Domodedovo : La vie ne s’est pas arrêtée

Retour sur l’attaque terroriste du 24 janvier 2011 à l’aéroport de Moscou Domodedovo et premières analyses sélectionnées par Le Courrier de Russie (1/3)

Pas de panique

Selon l’enquête, c’est un kamikaze qui a fait détonner l’explosif au milieu de la foule qui s’était accumulée dans la salle d’arrivée. D’après les témoignages, un homme a crié son nom, son origine et son âge : 35 ans. « Vous allez mourir », tels ont été les derniers propos qu’il a prononcés et l’explosion a retenti. [...] D’après les informations, trois personnes sont  recherchées. [...]

La triste expérience de la Russie dans la gestion des conséquences des attentats a aidé tous les services à réagir promptement et efficacement. Selon les témoins oculaires, il n’y a pas eu de panique. Les médecins étaient sur les lieux de la tragédie quelques minutes après l’explosion. Des chirurgiens et des traumatologues étaient également présents.

Business as usual

Quelques heures seulement après l’attaque d’un poseur de bombe kamikaze au niveau du terminal international de l’aéroport le plus fréquenté de Moscou, des passagers débarquant de  vols en provenance de l’étranger empruntaient  ce même terminal, où les corps venaient tout juste d’être déplacés. […] L’aéroport de Domodedovo est un nœud de transport important pour Moscou et les autorités ont décidé de le garder ouvert. Des bâches de plastique bleu étaient simplement suspendues pour cacher la scène. Les gens continuaient d’arriver pour récupérer leurs proches ou embarquer sur des vols quittant la capitale. Comme si employés, passagers, et Moscovites en général, affichaient leur marque singulière de stoïcisme, sinon de fatalisme. […]

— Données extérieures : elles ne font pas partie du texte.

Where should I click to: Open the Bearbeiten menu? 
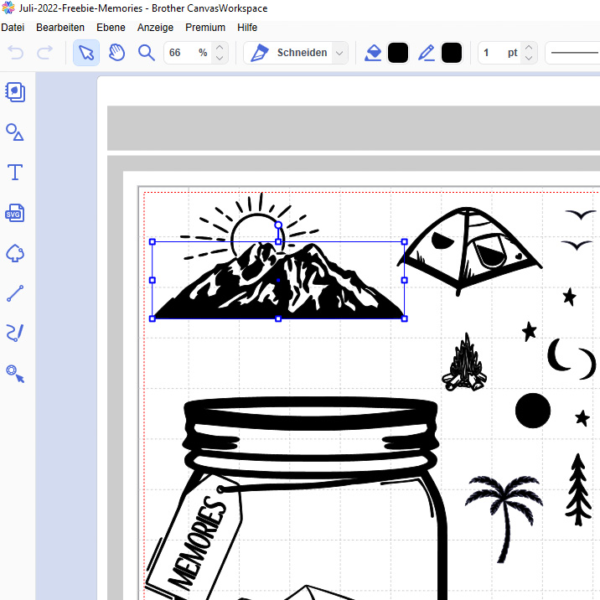tap(60, 28)
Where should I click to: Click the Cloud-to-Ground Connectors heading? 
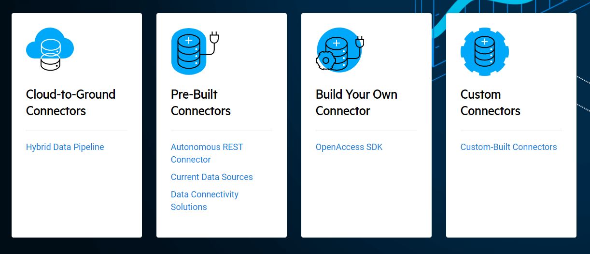point(70,103)
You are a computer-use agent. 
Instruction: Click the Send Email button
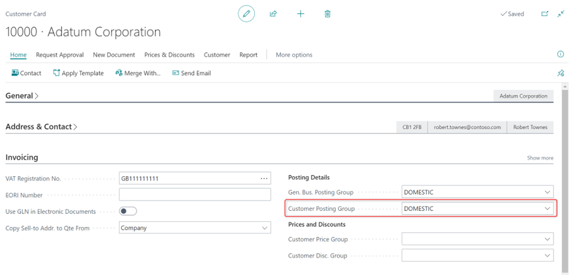coord(191,73)
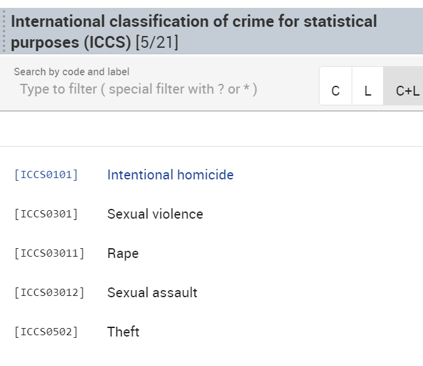Click the [ICCS03012] code
The image size is (423, 366).
49,293
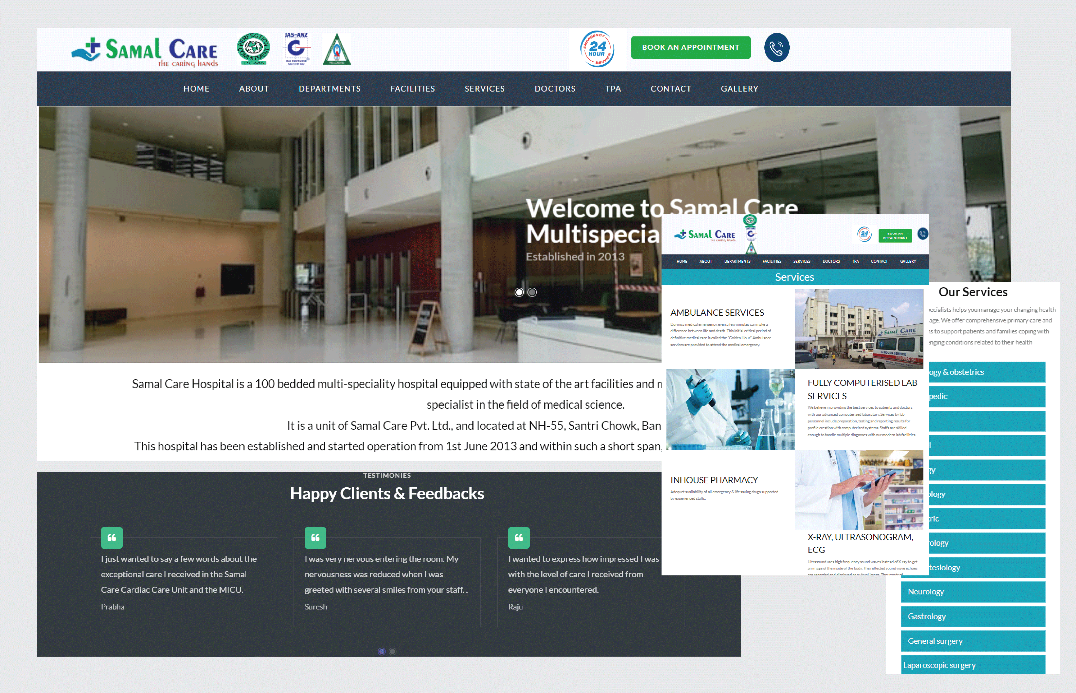Click the green Perfection Commitment certification seal
Viewport: 1076px width, 693px height.
253,49

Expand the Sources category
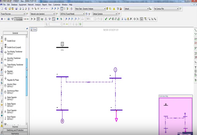pos(15,127)
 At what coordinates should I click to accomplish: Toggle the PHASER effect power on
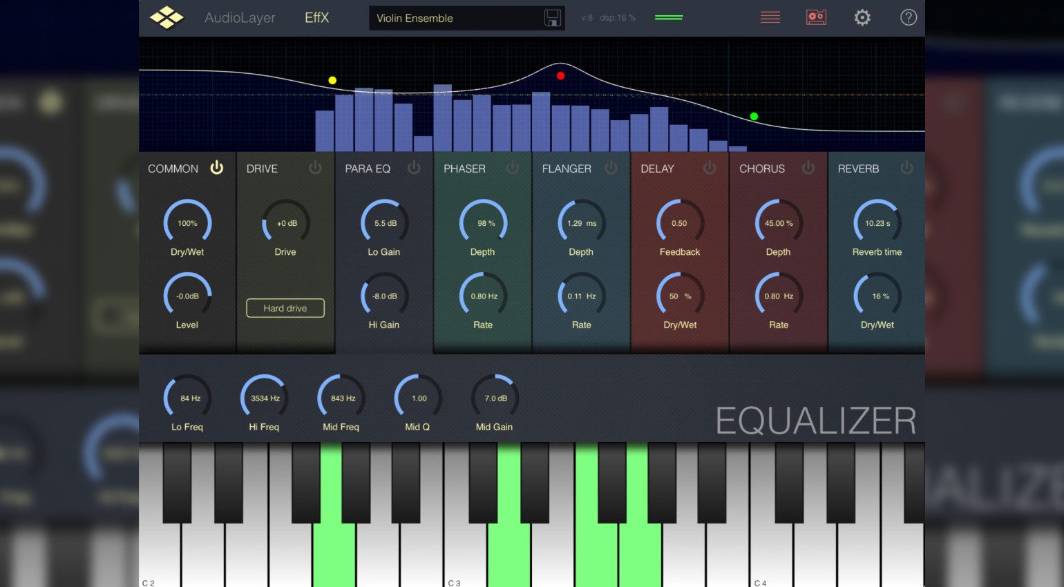point(512,168)
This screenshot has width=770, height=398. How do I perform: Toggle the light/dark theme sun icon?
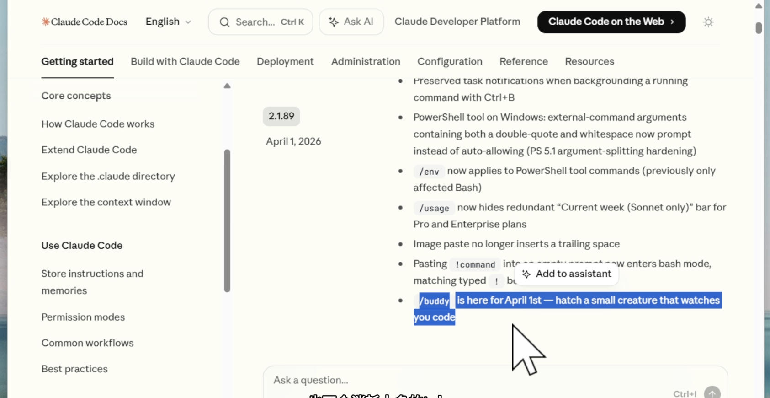[x=708, y=22]
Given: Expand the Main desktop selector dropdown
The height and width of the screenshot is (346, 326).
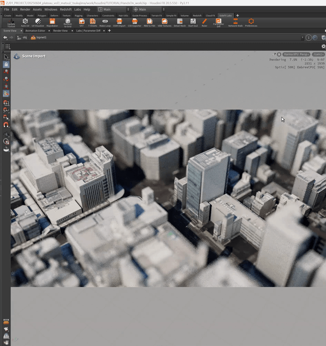Looking at the screenshot, I should 114,9.
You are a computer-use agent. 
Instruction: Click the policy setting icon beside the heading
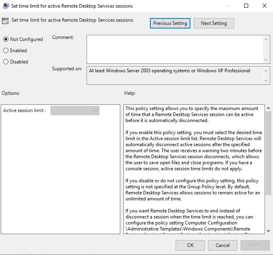point(6,21)
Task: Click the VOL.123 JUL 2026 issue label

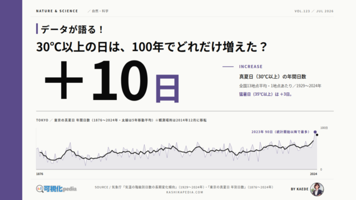Action: (314, 11)
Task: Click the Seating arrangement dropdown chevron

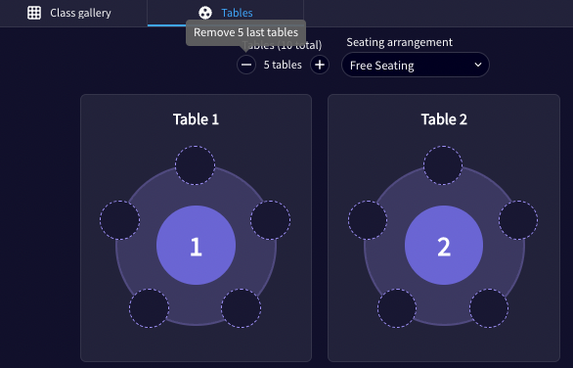Action: click(x=477, y=65)
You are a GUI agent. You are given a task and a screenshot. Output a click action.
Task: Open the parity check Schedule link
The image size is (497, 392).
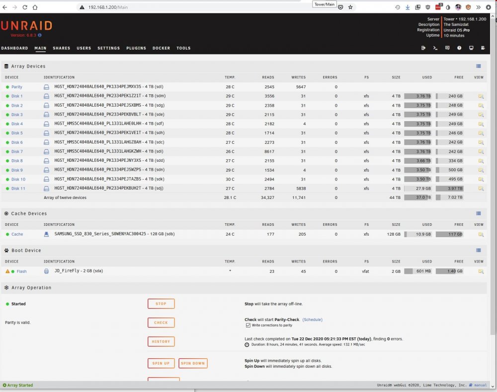pyautogui.click(x=312, y=320)
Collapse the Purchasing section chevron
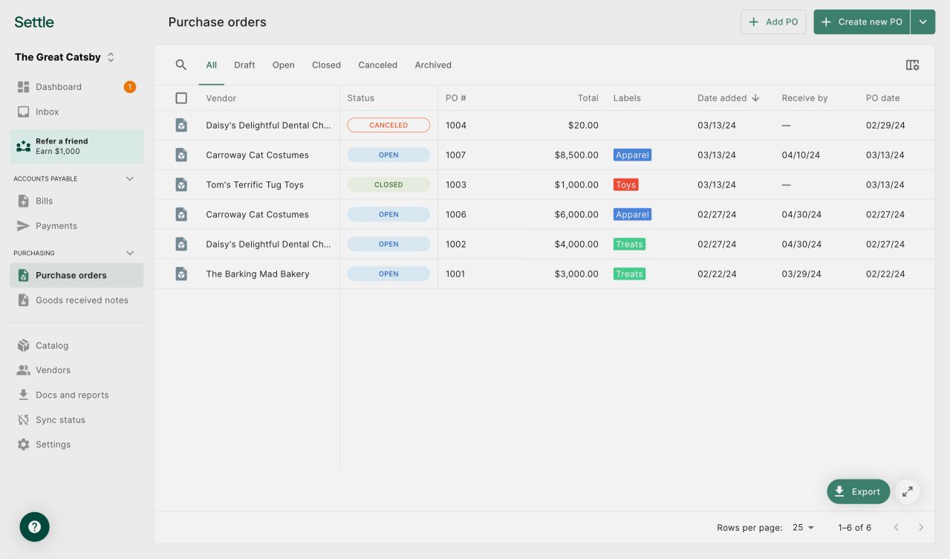The height and width of the screenshot is (559, 950). [130, 253]
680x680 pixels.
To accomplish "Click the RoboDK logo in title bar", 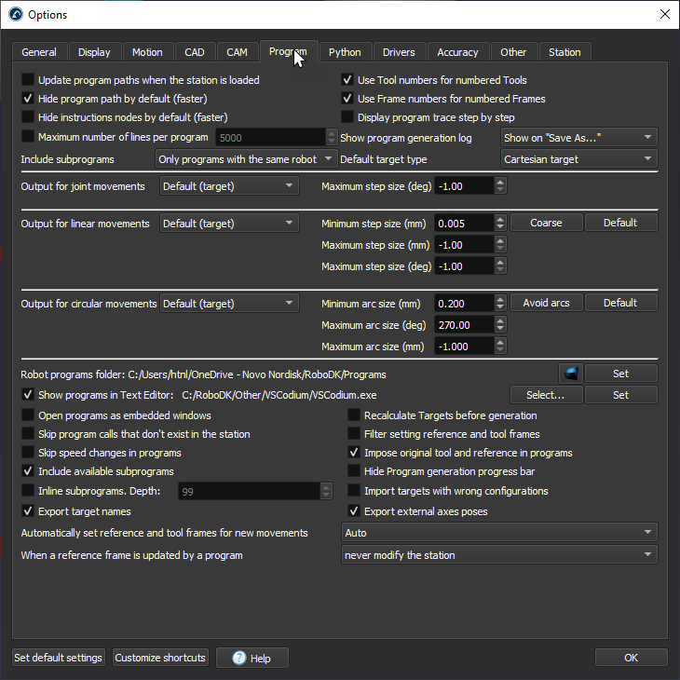I will click(14, 14).
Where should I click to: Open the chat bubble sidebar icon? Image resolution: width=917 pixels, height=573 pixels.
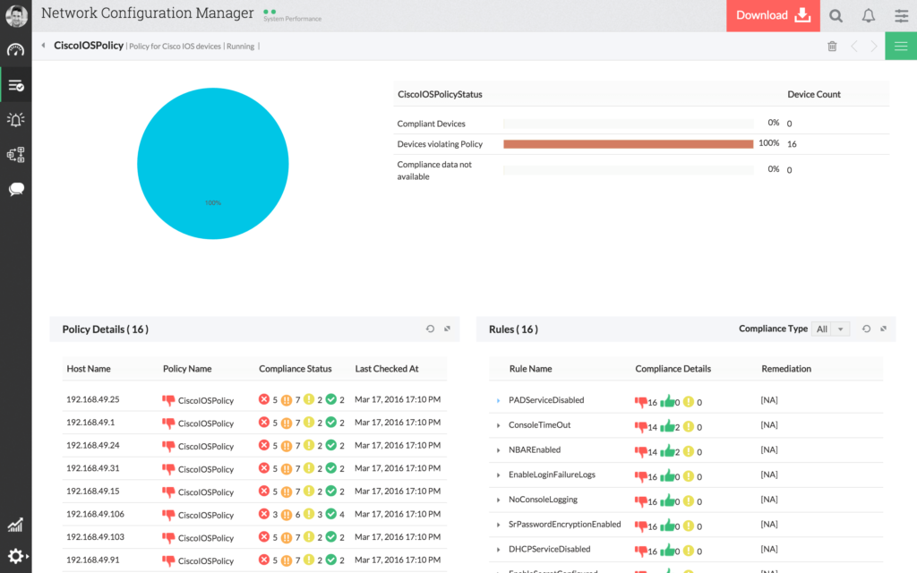coord(15,189)
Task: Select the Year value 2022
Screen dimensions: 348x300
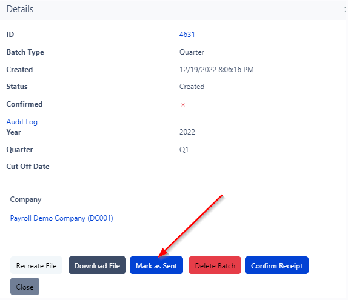Action: [187, 132]
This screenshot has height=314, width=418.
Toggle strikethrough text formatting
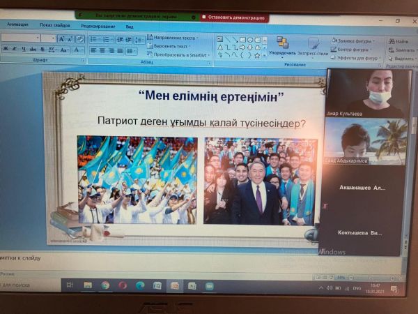coord(32,50)
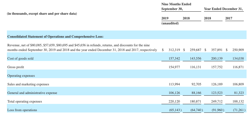This screenshot has height=115, width=251.
Task: Select the Gross profit value 154,977
Action: click(x=174, y=67)
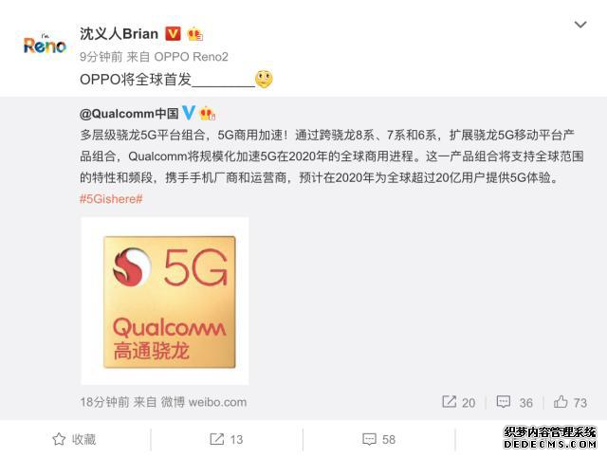Open the #5Gishere# hashtag topic
This screenshot has height=458, width=607.
click(x=111, y=199)
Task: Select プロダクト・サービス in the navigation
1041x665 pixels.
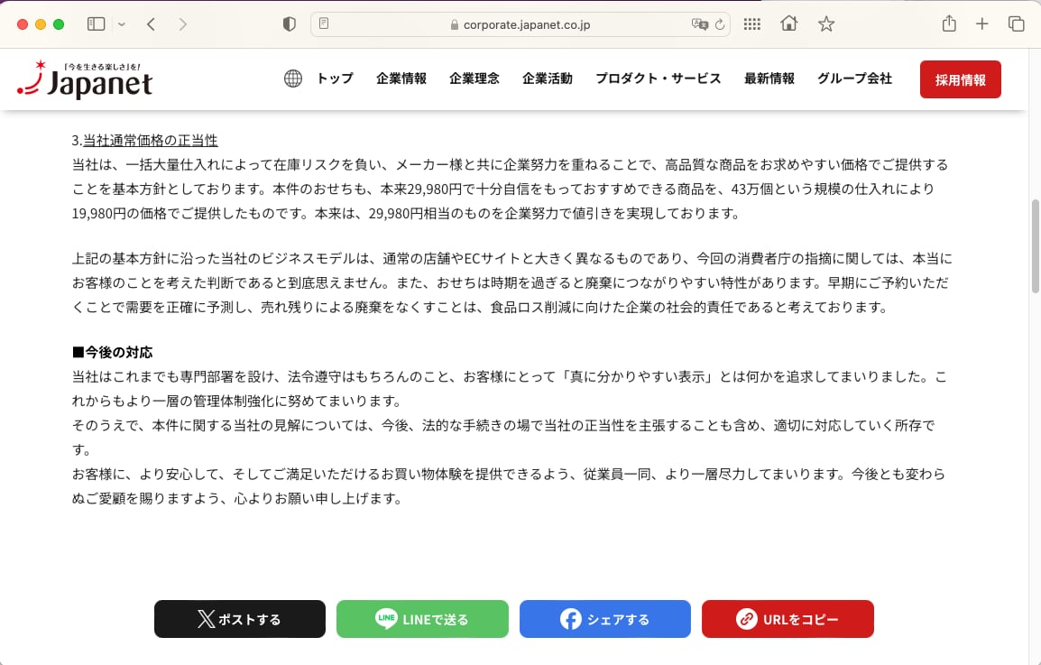Action: click(x=658, y=79)
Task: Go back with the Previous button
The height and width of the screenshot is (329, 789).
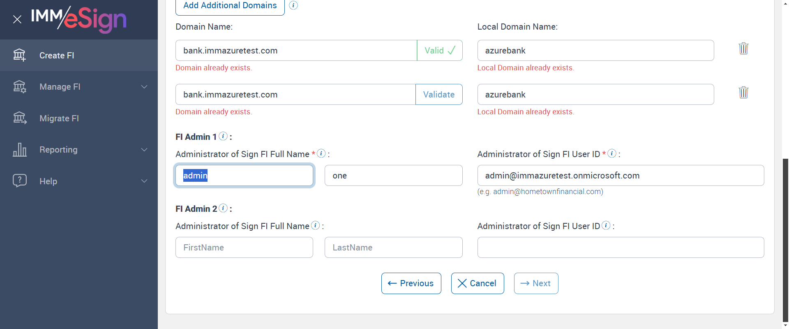Action: click(x=411, y=283)
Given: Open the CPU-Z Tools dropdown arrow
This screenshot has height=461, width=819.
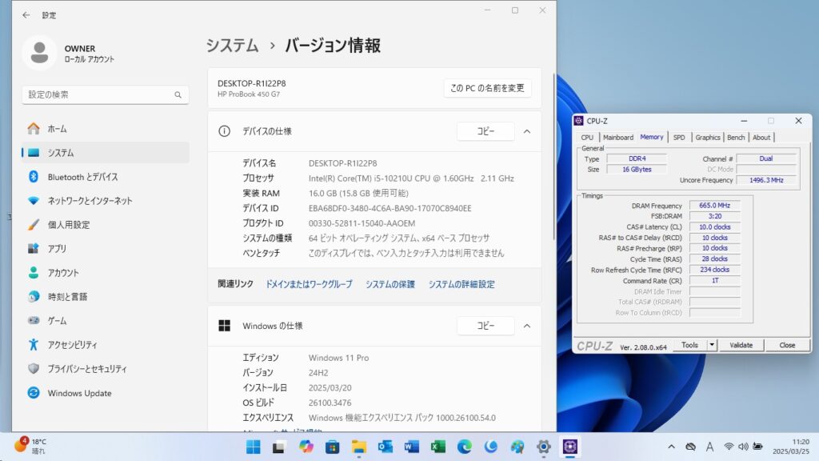Looking at the screenshot, I should pos(712,345).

La bombe a détonné peu après 16:30 dans l’espace d’attente situé de l’autre côté de la douane, habituellement peuplé de chauffeurs de taxi et de parents des passagers. Elena Zatserkovnaïa, qui travaille au comptoir de Lufthansa, s’est précipitée jusqu’au lieu de l’explosion, aussitôt après l’avoir entendue, pour apporter son aide. Mais elle a dû, sans tarder, retourner à son poste, situé à quelques mètres, afin d’enregistrer les passagers venant prendre leur vol. […] À l’extérieur, dans la nuit glaciale, les chauffeurs de taxi se réconfortaient les uns les autres suite à la tragédie qui venait d’emporter leurs collègues. Une rumeur circulait selon laquelle sept d’entre eux avaient été tués. Mais ils ont ensuite repris le travail, arpentant le terminal à la recherche de clients. Et de nombreux passagers continuaient de sortir à travers le froid, à la recherche d’un taxi qui les conduirait chez eux.